#### WHAT IS EXPECTED:
Should the word "tief" occur in a line of the records, copy that line.

*** Opening of DATA IN THIS EXERCISE ***

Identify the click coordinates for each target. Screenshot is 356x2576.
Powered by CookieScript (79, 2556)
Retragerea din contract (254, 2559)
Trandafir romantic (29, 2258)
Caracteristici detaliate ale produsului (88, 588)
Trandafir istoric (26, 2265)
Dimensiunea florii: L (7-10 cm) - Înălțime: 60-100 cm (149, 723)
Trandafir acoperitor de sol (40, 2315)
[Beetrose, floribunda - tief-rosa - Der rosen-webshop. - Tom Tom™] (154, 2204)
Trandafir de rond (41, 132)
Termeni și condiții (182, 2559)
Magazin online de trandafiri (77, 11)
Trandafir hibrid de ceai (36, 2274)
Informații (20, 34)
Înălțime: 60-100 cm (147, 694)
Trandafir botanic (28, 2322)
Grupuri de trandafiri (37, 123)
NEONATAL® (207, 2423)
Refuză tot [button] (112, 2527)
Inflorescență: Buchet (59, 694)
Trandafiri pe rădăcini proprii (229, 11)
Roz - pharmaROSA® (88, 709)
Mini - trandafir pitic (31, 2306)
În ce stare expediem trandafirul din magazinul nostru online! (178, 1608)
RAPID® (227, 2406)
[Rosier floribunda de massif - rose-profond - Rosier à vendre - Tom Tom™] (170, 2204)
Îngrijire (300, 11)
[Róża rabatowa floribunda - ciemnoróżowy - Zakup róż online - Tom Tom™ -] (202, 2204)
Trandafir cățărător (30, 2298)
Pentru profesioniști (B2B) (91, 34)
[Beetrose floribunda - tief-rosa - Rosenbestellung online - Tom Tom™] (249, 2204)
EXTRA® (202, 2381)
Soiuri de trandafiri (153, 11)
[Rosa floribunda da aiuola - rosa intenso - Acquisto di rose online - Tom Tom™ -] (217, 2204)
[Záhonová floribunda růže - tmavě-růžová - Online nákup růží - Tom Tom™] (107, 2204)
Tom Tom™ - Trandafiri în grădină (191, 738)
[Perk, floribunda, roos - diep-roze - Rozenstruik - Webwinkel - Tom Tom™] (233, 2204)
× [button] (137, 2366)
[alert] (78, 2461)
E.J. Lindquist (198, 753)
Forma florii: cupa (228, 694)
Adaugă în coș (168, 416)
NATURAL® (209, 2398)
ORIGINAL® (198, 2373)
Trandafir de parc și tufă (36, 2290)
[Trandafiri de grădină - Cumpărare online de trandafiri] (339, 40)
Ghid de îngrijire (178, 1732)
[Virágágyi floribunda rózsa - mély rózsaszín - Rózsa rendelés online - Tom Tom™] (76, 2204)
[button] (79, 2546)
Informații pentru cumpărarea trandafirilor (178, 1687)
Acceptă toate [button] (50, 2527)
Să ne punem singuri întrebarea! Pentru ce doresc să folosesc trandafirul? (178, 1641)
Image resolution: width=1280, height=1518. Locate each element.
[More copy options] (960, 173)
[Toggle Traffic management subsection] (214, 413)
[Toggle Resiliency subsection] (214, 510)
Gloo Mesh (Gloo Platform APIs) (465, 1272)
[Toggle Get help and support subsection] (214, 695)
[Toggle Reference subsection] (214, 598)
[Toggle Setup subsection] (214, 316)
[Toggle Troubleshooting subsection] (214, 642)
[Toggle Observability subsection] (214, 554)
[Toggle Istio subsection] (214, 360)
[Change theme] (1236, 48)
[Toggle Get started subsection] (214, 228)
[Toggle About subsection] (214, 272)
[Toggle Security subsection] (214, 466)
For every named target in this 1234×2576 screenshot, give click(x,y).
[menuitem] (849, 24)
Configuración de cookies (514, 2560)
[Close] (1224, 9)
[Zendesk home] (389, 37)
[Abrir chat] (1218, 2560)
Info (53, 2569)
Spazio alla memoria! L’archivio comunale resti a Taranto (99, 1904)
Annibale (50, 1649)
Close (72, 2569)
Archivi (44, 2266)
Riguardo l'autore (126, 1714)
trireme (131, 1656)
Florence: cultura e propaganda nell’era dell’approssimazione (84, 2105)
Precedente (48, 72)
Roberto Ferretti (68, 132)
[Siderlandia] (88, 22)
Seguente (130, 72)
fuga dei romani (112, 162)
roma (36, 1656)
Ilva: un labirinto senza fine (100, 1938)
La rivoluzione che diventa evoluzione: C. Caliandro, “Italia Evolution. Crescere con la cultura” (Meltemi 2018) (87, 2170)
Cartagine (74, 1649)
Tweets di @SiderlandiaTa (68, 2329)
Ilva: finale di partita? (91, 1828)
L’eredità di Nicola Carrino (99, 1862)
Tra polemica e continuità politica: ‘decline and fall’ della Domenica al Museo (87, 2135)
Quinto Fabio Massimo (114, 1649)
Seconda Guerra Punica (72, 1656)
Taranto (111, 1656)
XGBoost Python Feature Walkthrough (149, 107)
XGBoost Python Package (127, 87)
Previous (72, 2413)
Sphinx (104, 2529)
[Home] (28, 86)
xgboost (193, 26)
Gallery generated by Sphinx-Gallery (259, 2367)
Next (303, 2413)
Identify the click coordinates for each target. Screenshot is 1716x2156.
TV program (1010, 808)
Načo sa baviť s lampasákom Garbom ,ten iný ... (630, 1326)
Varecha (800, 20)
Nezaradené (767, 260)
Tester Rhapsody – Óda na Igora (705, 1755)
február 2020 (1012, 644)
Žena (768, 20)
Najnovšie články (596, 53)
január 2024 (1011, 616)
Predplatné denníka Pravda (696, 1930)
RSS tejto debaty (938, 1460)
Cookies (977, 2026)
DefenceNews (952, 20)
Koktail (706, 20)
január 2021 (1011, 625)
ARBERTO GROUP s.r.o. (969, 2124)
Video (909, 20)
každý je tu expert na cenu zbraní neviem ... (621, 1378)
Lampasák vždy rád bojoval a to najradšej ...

*** Close of DATA IN THIS EXERCISE ***

#### EXERCISE RESULT:
[Beetrose, floribunda - tief-rosa - Der rosen-webshop. - Tom Tom™] (154, 2204)
[Beetrose floribunda - tief-rosa - Rosenbestellung online - Tom Tom™] (249, 2204)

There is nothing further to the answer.